Rapport de l’UE sur l’élection gabonaise: le pouvoir temporise, Jean Ping exulte

Au Gabon, trois mois après la réélection contestée d’Ali Bongo Ondimba, le rapport final des observateurs de l’Union européenne vient confirmer le doute sur cette élection. Présenté officiellement lundi 12 décembre 2016 à Libreville, ce rapport a redonné espoir à Jean Ping, qui n’a jamais accepté sa défaite. A Libreville, le pouvoir temporise.

Le rapport de l’UE contient 65 pages mais quelques petites phrases sur les résultats du Haut-Ogooué, fief d’Ali Bongo, ne passent pas inaperçues. « Dans le Haut-Ogooué, la mission a relevé un processus de consolidation particulièrement opaque et des anomalies au niveau des commissions électorales », a expliqué Mariya Gabriel, chef de la délégation de l’UE.

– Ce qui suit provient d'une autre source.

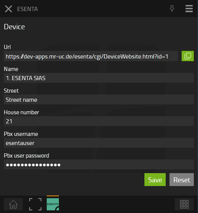Focus the Street name input
The width and height of the screenshot is (198, 213).
[99, 99]
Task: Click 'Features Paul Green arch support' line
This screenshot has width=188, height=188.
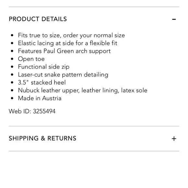Action: pos(64,51)
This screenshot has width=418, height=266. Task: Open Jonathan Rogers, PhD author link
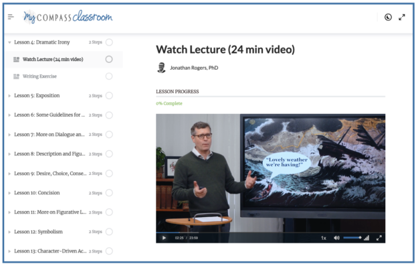194,68
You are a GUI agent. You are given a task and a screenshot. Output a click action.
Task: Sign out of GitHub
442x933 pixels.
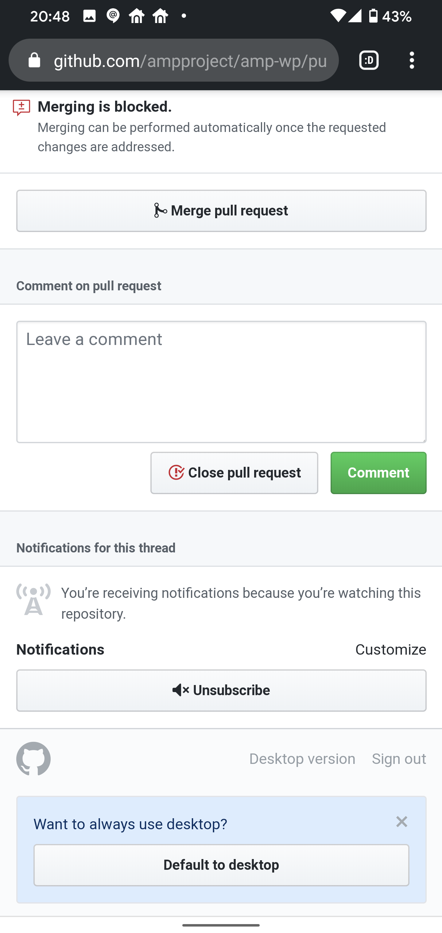[x=399, y=759]
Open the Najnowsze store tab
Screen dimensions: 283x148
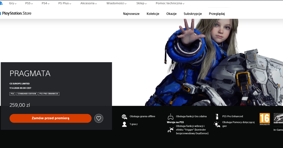click(131, 14)
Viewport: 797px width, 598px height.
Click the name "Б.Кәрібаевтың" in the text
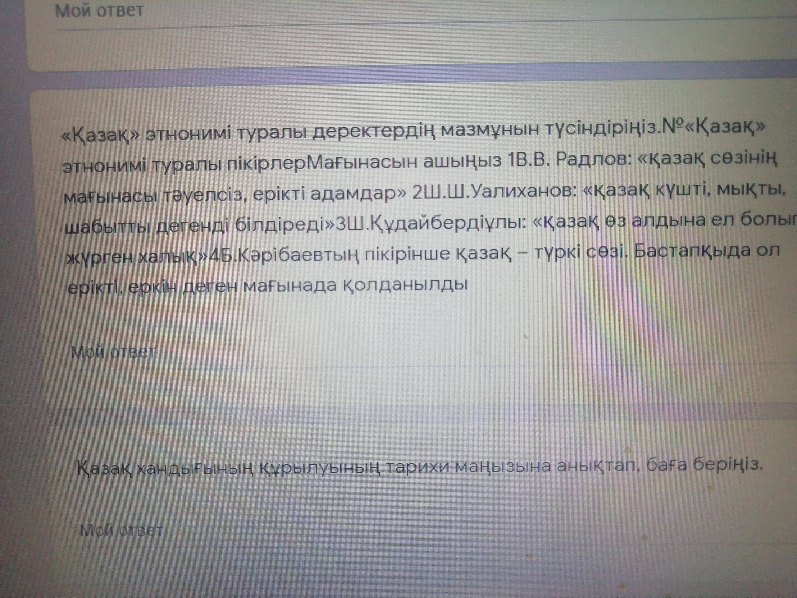click(291, 255)
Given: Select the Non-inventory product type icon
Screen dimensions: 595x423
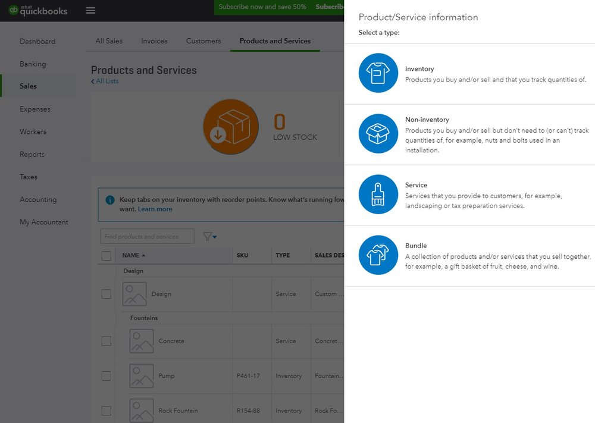Looking at the screenshot, I should tap(378, 133).
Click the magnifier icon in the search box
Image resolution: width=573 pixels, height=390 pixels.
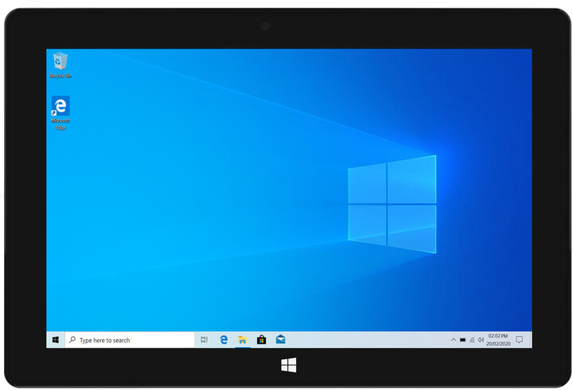(x=72, y=340)
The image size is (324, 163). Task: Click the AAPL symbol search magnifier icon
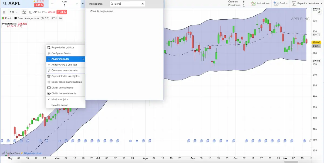coord(5,3)
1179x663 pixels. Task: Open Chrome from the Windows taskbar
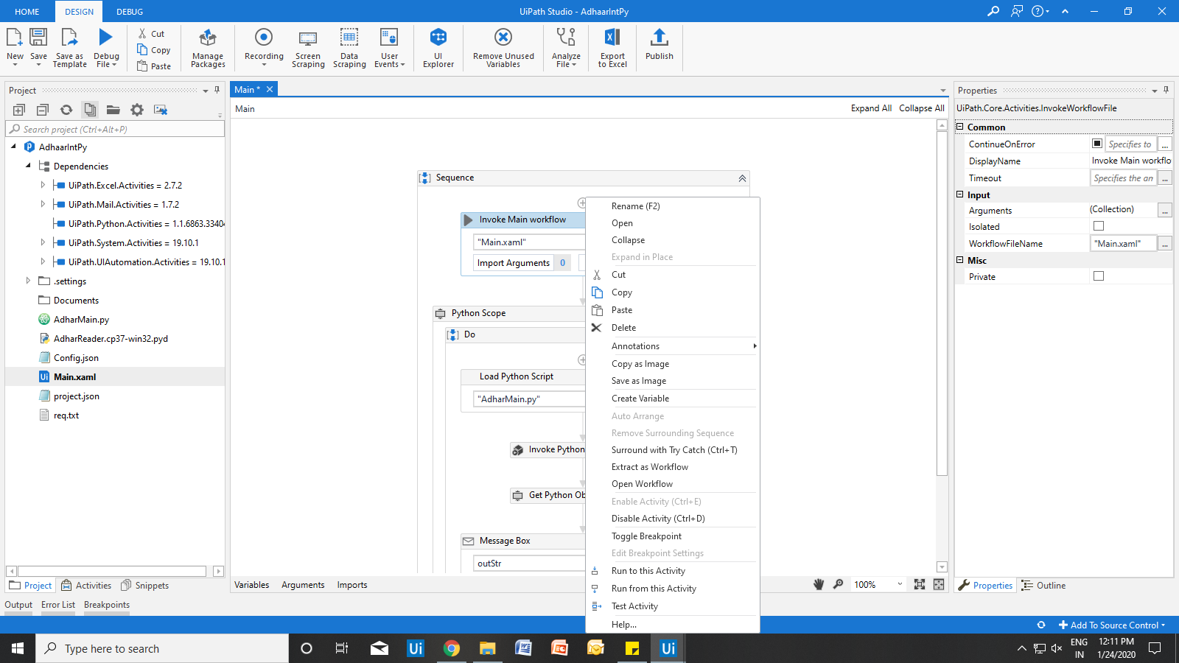pos(452,648)
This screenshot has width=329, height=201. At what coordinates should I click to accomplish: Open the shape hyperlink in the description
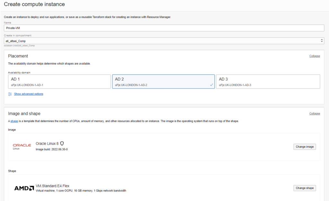(x=14, y=121)
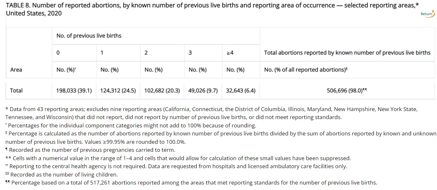The width and height of the screenshot is (437, 190).
Task: Select the '0' column header
Action: (x=58, y=52)
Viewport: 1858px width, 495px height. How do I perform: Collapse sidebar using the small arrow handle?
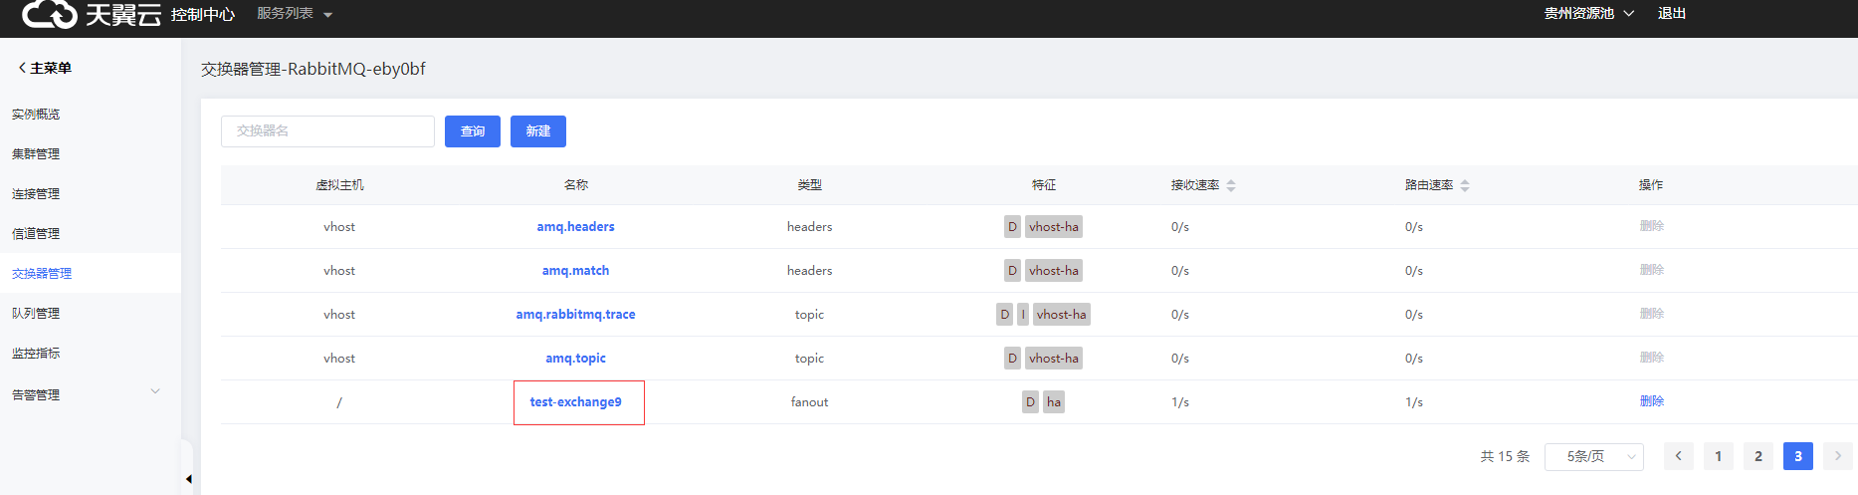coord(188,479)
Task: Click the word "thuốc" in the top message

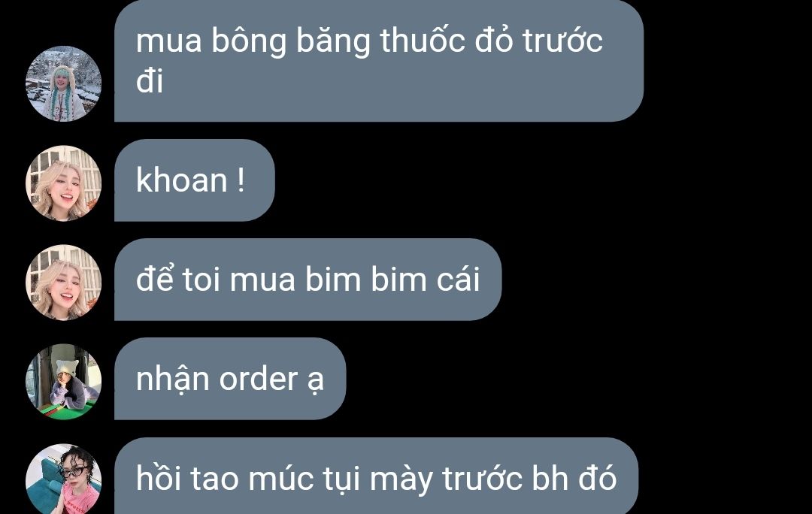Action: pos(423,41)
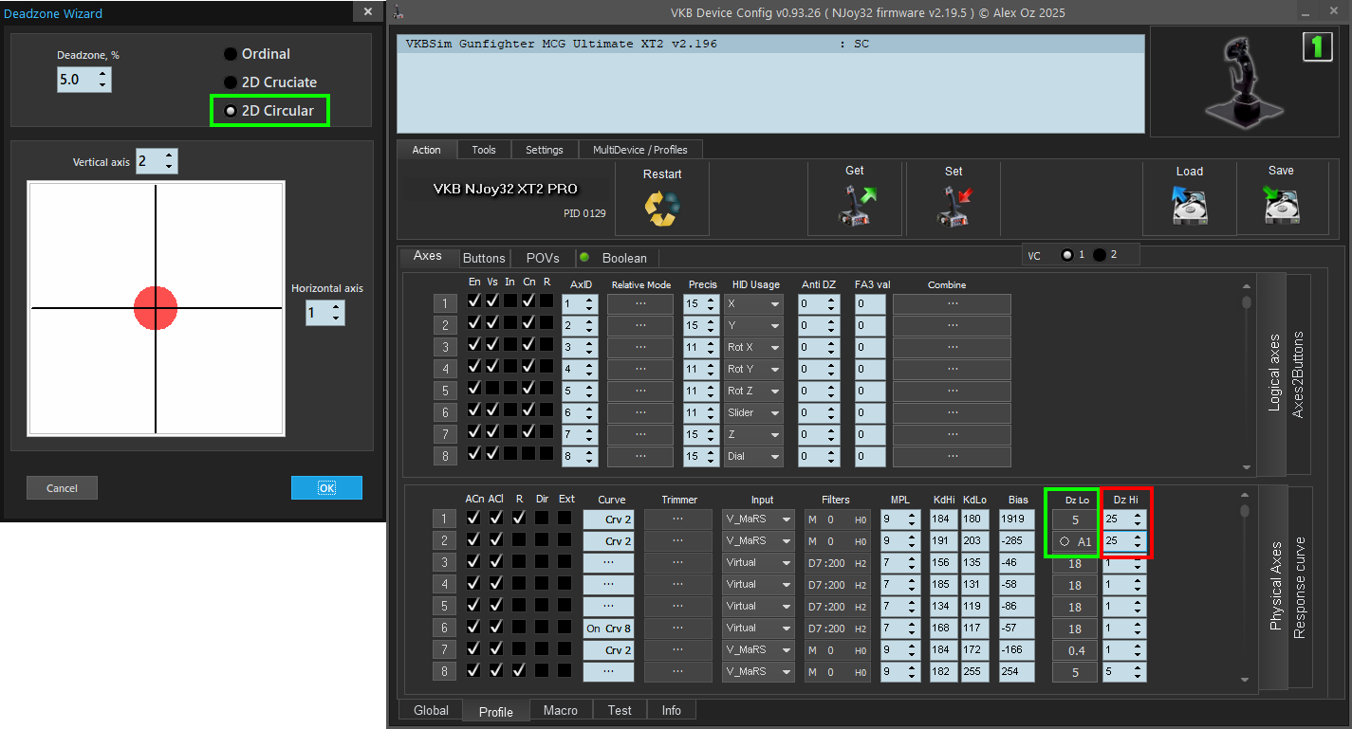1352x729 pixels.
Task: Open Input dropdown for physical axis 1
Action: point(759,519)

« Il est bien connu que le taux de participation, tel que publié par le ministère de l’Intérieur, y était de 99,93 % avec 95,47 % des suffrages pour le président sortant. En revanche, le taux de participation, au niveau national, sans le Haut-Ogooué, s’élevait à 54,24 %, a-t-elle poursuivi. Il est à noter que les résultats de cette province ont inversé la tendance constatée par la mission, sur la base des résultats annoncés par le gouvernement des huit autres provinces du pays. Ces anomalies mettent en question l’intégrité du processus de consolidation et le résultat final de l’élection. »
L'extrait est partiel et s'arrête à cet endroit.